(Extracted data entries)
------------------------------------
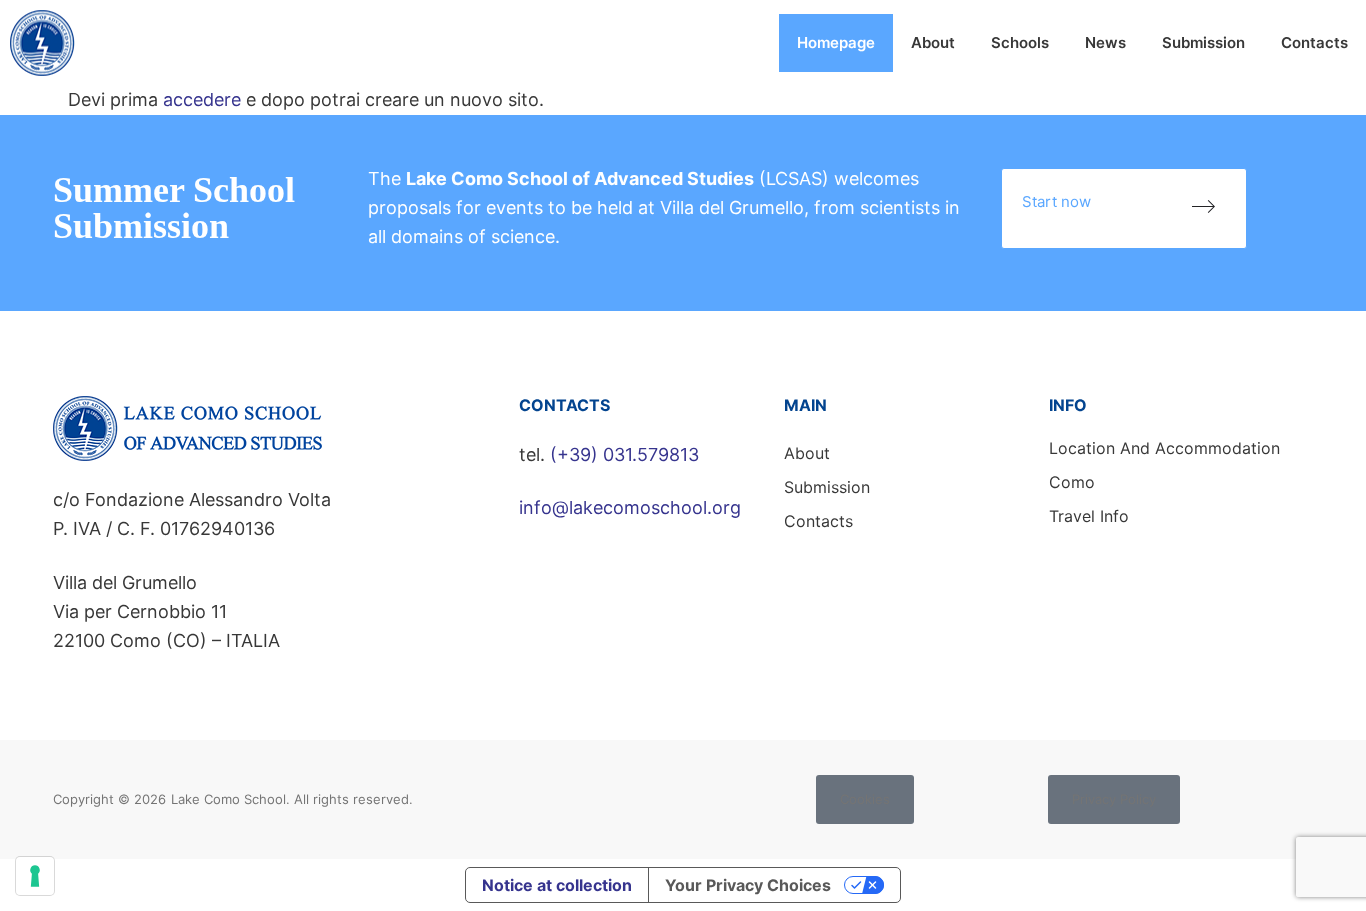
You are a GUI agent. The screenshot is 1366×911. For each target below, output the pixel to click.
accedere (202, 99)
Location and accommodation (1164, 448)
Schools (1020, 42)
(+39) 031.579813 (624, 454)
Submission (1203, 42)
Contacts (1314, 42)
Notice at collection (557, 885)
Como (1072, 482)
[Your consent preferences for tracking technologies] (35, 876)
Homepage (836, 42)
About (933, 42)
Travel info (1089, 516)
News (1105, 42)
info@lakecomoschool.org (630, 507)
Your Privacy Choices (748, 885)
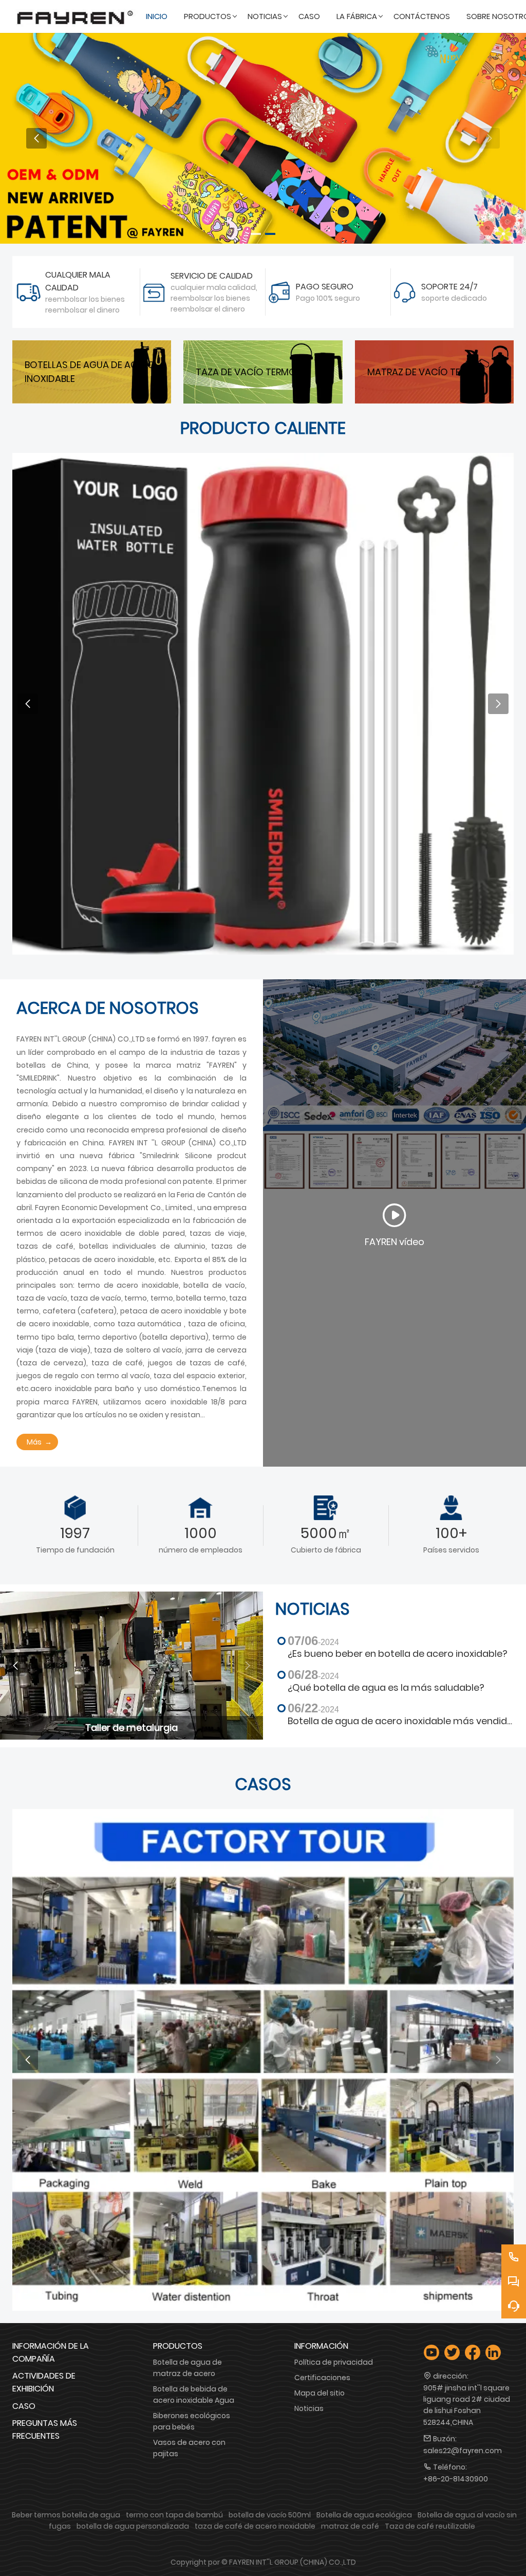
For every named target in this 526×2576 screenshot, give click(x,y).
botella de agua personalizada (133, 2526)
------------------------------------
**Problem**
Could you transcribe all of the data exactly and omit the pictures?

**Solution for this exercise**
You are a GUI agent. The screenshot is 1366×911. For each target below, output the pixel to click.
accedere (202, 99)
Location and accommodation (1164, 448)
Schools (1020, 42)
(+39) 031.579813 (624, 454)
Submission (1203, 42)
Contacts (1314, 42)
Notice at collection (557, 885)
Como (1072, 482)
[Your consent preferences for tracking technologies] (35, 876)
Homepage (836, 42)
About (933, 42)
Travel info (1089, 516)
News (1105, 42)
info@lakecomoschool.org (630, 507)
Your Privacy Choices (748, 885)
For every named target in this 526×2576 screenshot, give click(x,y).
botella de agua personalizada (133, 2526)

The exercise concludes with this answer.